FRAGMENTO PARA LEER:

╔══

Por eso, al esforzamos por mejorar en esta virtud, no podemos fijarnos limite alguno. Con el Señor, la única medida es amar sin medida. De una parte, porque jamás llegaremos a agradecer bastante lo que El ha hecho por nosotros; de otra, porque el mismo amor de Dios a sus criaturas se revela así: con exceso, sin cálculos, sin fronteras» (Amigos de Dios, n. 232). 

«El amor es paciente -comenta San Gregorio Magno- por- que lleva con ecuanimidad los males que le infligen. Es benigno porque devuelve bienes por males. 
No es envidioso porque como no apetece nada en este mundo, no sabe lo que es envidiar las prosperidades terrenas. 
'No obra con soberbia', porque anhela con ansiedad el premio de la retribución interior y no se exalta por los bienes exteriores. 
'No se jacta', porque sólo se dilata por el amor de Dios y del prójimo e ignora cuanto se aparta de la rectitud. 
'No es ambicioso', porque, mientras con todo ardor anda solicito de sus propios asuntos internos, no sale fuera de si para desear los bienes ajenos.
'No busca lo suyo', porque desprecia, como ajenas cuantas cosas posee transitoriamente aquí abajo, ya que no reconoce como propio más que lo permanente.
'No se irrita', y, aunque las injurias vengan a provocarle, no se deja conmover por la venganza, ya que por pesados que sean los trabajos de aquí, espera, para después, premios mayores. 
'No toma en cuenta el mal', porque ha afincado su pensamiento en el amor de la pureza, y mientras que ha arrancado de raíz todo odio, es incapaz de alimentar en su corazón ninguna aversión. 
'No se alegra por la injusticia', ya que no alimenta hacia todos sino afecto y no disfruta con la ruina de sus adversarios. 
'Se complace con la verdad', porque amando a los demás como a si mismo, cuanto encuentra de bueno en ellos le agrada como si se tratara de un aumento de su propio provecho» (Moralia, X, 7-8.10).

╚══

DATOS APORTADOS:
╔══

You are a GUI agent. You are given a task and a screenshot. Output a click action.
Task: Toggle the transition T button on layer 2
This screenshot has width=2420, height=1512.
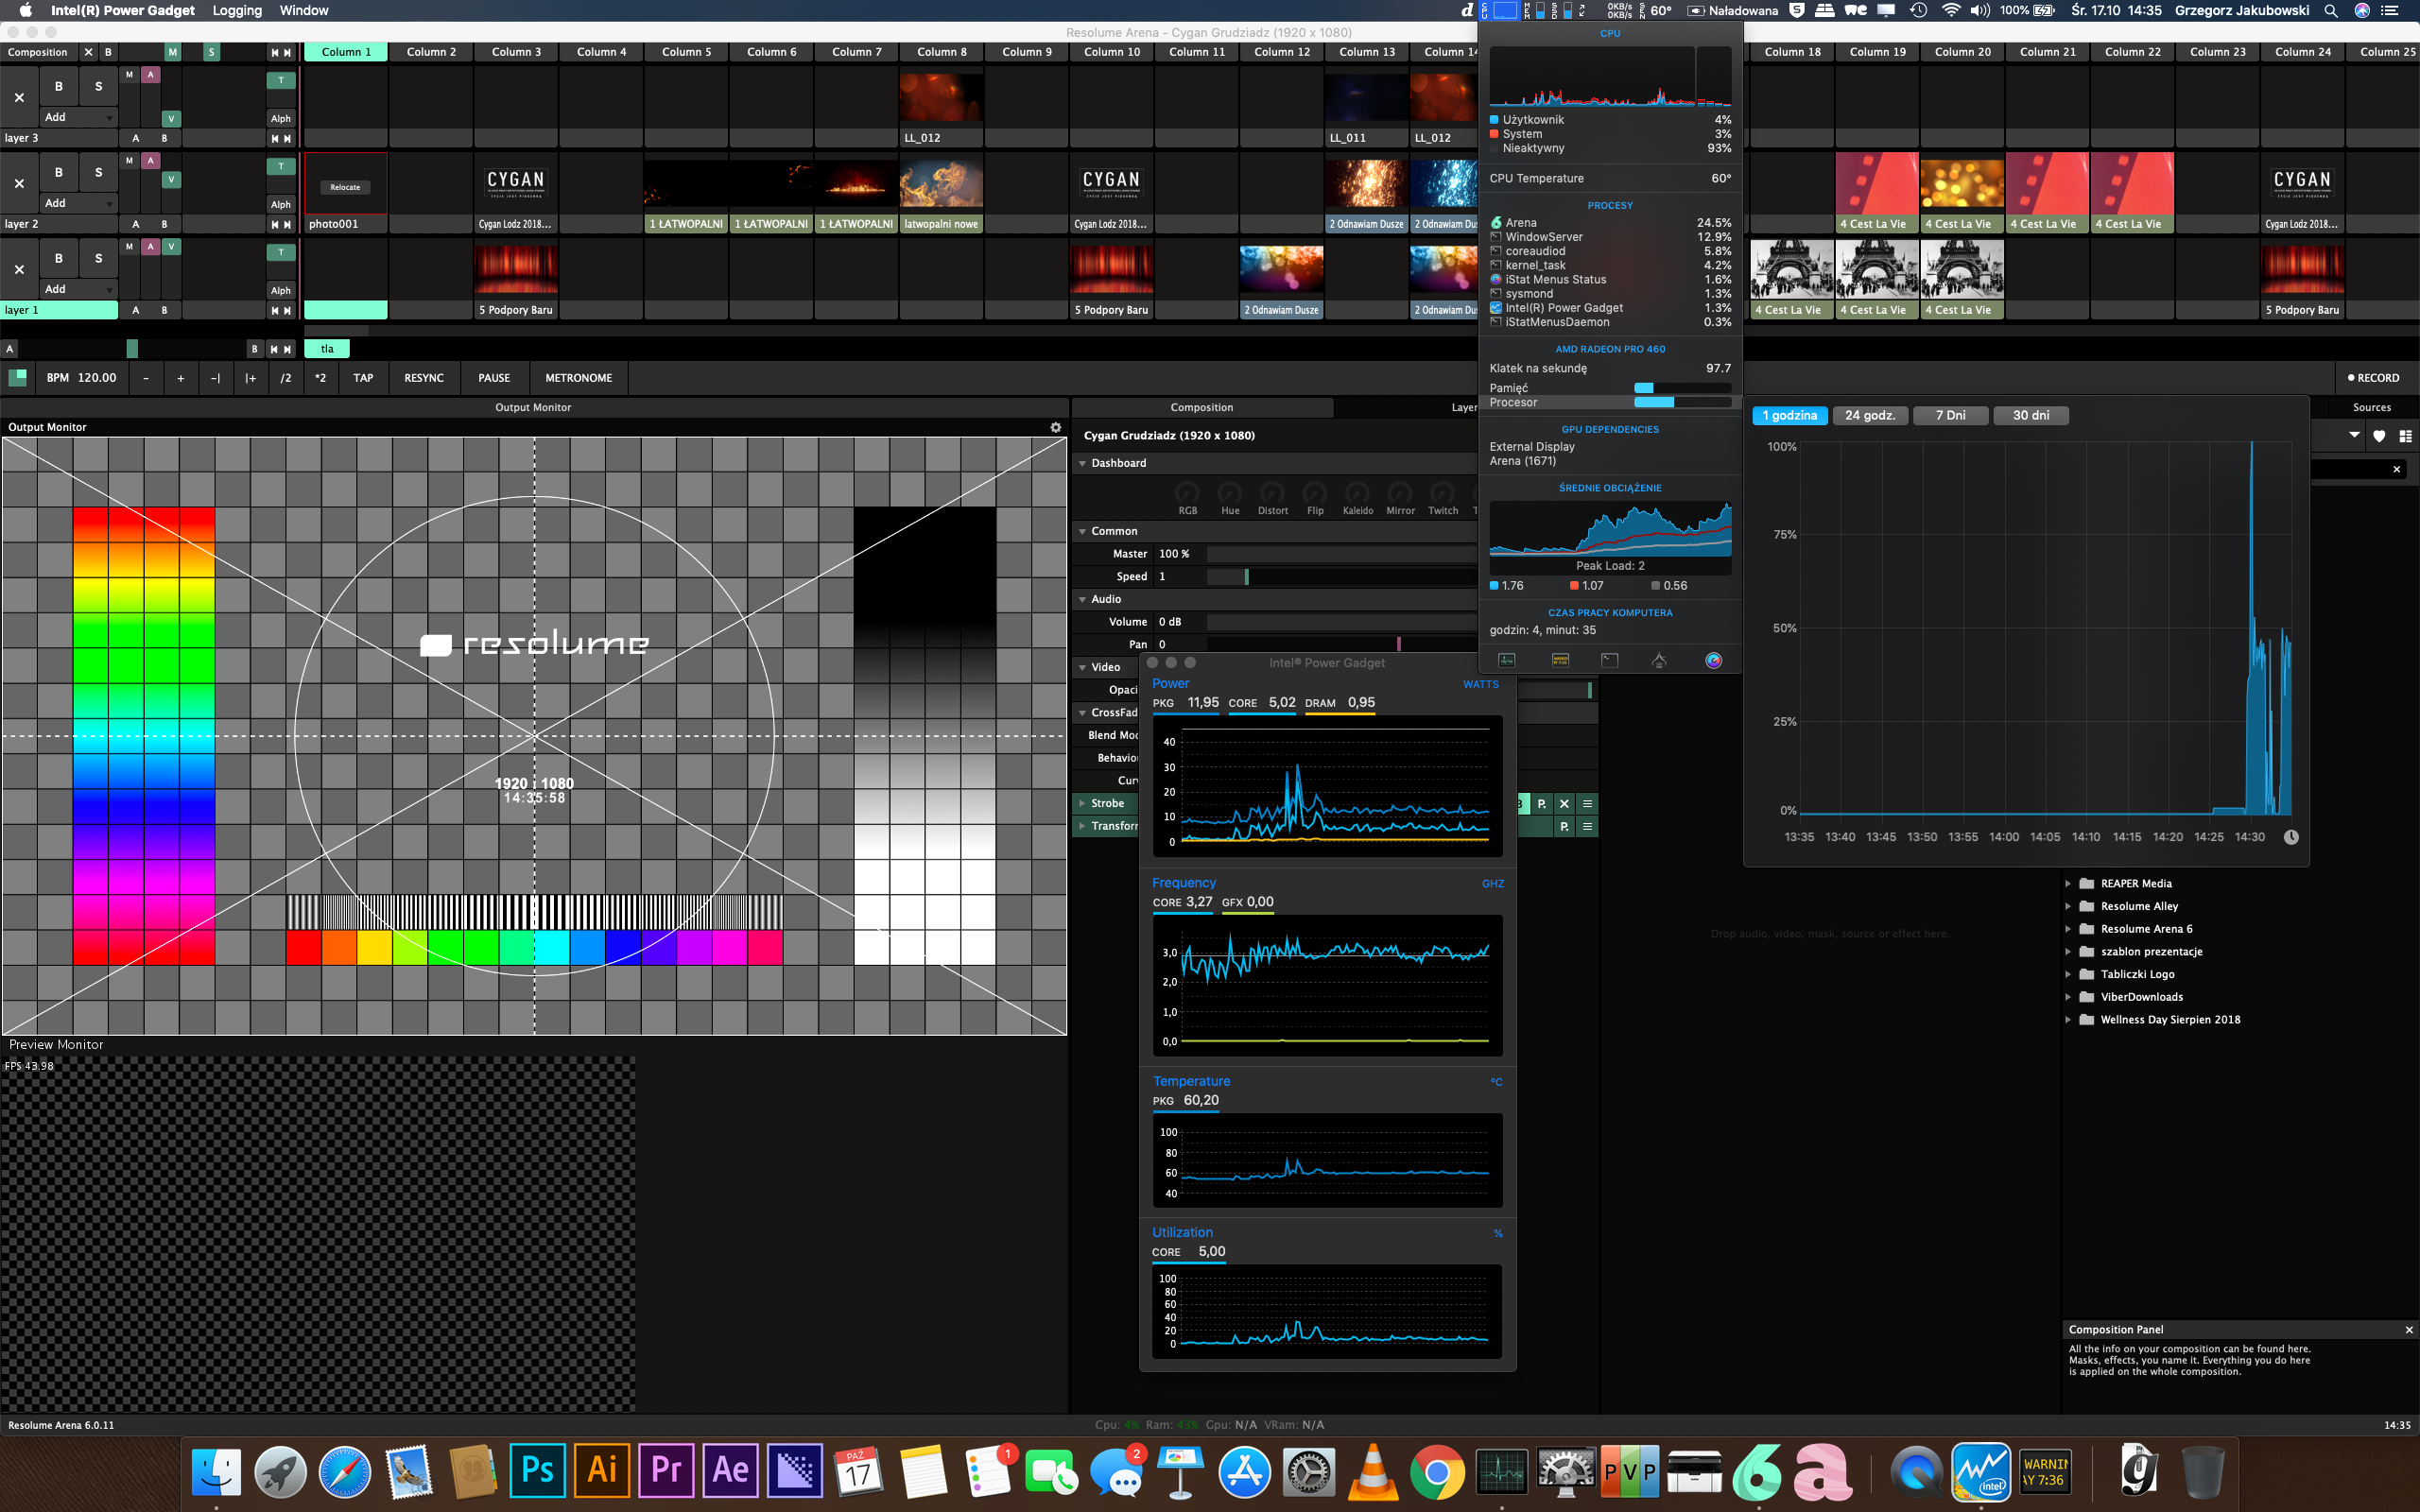tap(281, 166)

╚══

TAREAS:
- a) Responde a estas preguntas sobre el fragmento acerca del amor:
(i) ¿Cuál es la única medida con el Señor?
(ii) Según San Gregorio Magno, ¿por qué es benigno el amor?
(iii) ¿De qué obra procede la cita de San Gregorio Magno?
- b) Enumera todas las expresiones que el fragmento acerca del amor pone entre comillas simples.
- c) Prolonga el fragmento acerca del amor a partir de su última frase.

RESPUESTAS:
- a)
(i) Amar sin medida.
(ii) Porque devuelve bienes por males.
(iii) De Moralia (X, 7-8.10).

- b)
'No obra con soberbia'
'No se jacta'
'No es ambicioso'
'No busca lo suyo'
'No se irrita'
'No toma en cuenta el mal'
'No se alegra por la injusticia'
'Se complace con la verdad'

- c)
7. La repetición de la palabra todo en estas últimas notas refuerza el valor absoluto e insustituible de la caridad. No es una hipérbole ni menos una utopía; es el conocimiento, que la Palabra de Dios confirma, de que el amor está en el principio y en el fondo de toda virtud cristiana: «Si todos somos hijos de Dios -recuerda el Fundador del Opus Dei-, la fraternidad ni se reduce a un tópico, ni resulta un ideal ilusorio: resalta como meta difícil, pero real. 
»Frente a todos los cínicos, a los escépticos, a los desamorados, a los que han convertido la propia cobardía en una mentalidad, los cristianos hemos de demostrar que ese cariño es posible. Quizá existan muchas dificultades para comportarse así, porque el hombre fue creado libre, y en su mano está enfrentarse inútil y amargamente contra Dios: pero es posible y es real, porque esa conducta nace necesariamente como consecuencia del amor de Dios y del amor a Dios. Si tú y yo queremos, Jesucristo también quiere. Entonces entenderemos con toda su hondura y con toda su fecundidad el dolor, el sacrificio y la entrega desinteresada en la convivencia diaria» (Amigos de Dios, n. 233). 

8-13. La caridad es perdurable, no desaparecerá jamás. En este sentido es mayor que todos los demás dones de Dios: cada uno de ellos es concedido en orden a que el hombre alcance la perfección y la bienaventuranza definitiva; la caridad, en cambio es la misma bienaventuranza. Una cosa es imperfecta, comenta Santo Tomás, por doble razón, o porque en si misma tiene defectos o porque es superada en una etapa posterior. En este segundo sentido el conocimiento de Dios en esta vida y la profecía son superados por la visión cara a cara. «La caridad, en cambio, que es amor de Dios, no desaparece sino que aumenta; cuanto más perfectamente se conoce a Dios, más perfectamente se le ama» (Comentario sobre 1 Cor, ad loc.).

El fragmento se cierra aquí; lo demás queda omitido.